The FT published two letters today on the Segerfeldt article (and somehow, didn't manage to publish mine). (The letters are not on the FT website, as far as I can tell, although others are.)

One, by the Director of the "Water for All' campaign at Public Citizen, makes a poor analogy that deserves rebuttal:

"Private interests do not take better care of natural resources than public interests. Consider the extractive industries, such as mining, that have destroyed the land in order to extract as much of a given commodity as is possible. Now think about public parks. If private interests owned these priceless treasures, many of them would likely be covered with housing developments and unavailable to the public."

Let's break this down: (1) comparing mining to parks is like, well, comparing mining to parks. Let's look, instead, at how public and private entities manage similar land uses. As it turns out, there is an excellent body of literature on this, much available through the PERC website, that shows that private management of forest resources results in better land management than public management of those same types of resources. Moreover, there is plenty of evidence to demonstrate that public management of parks is pretty shoddy in an alarming number of cases (remember the sewage problems in Yellowstone, the "crown jewel" of the national park system?) and that state owned mining entities have done plenty of destructive behavior.

(2) Would private ownership mean parks were converted to housing developments? There is no reason to think this would happen. Private land ownership of environmentally valuable resources might produce less public access, particularly if reducing public access enhanced the environmental amenities - consider the Turner ranches in Montana. Turner reduced public access (you pay to hunt now) but greatly enhanced the environmental amenities produced by his property, investing enormous amounts of money in restoring meadows and the like.

The other letter, from the "Campaigns Policy Officer" of the "World Development Movement" argues that "The private sector admits that it simply cannot deliver the investment required to enable the world's poorest communities to access clean water and adequate sanitation. Extending access to water for the poor can only happen through the public sector." The proof? A water company CEO who says "substantial grants and soft loans are unavoidable to meet required investment levels."

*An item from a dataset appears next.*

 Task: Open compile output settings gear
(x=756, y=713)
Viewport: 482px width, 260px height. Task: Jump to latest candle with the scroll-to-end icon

Again, let's unpack this. (1) water systems require more investment than the private sector - with access to billions in capital through the world's financial markets - can muster yet somehow governments are going to find this money and we know this (2) because a water company CEO lobbied for subsidies. Might we be just the slightest bit skeptical that governments have access to untapped pools of capital and that companies lobbying for subsidies might cry poverty?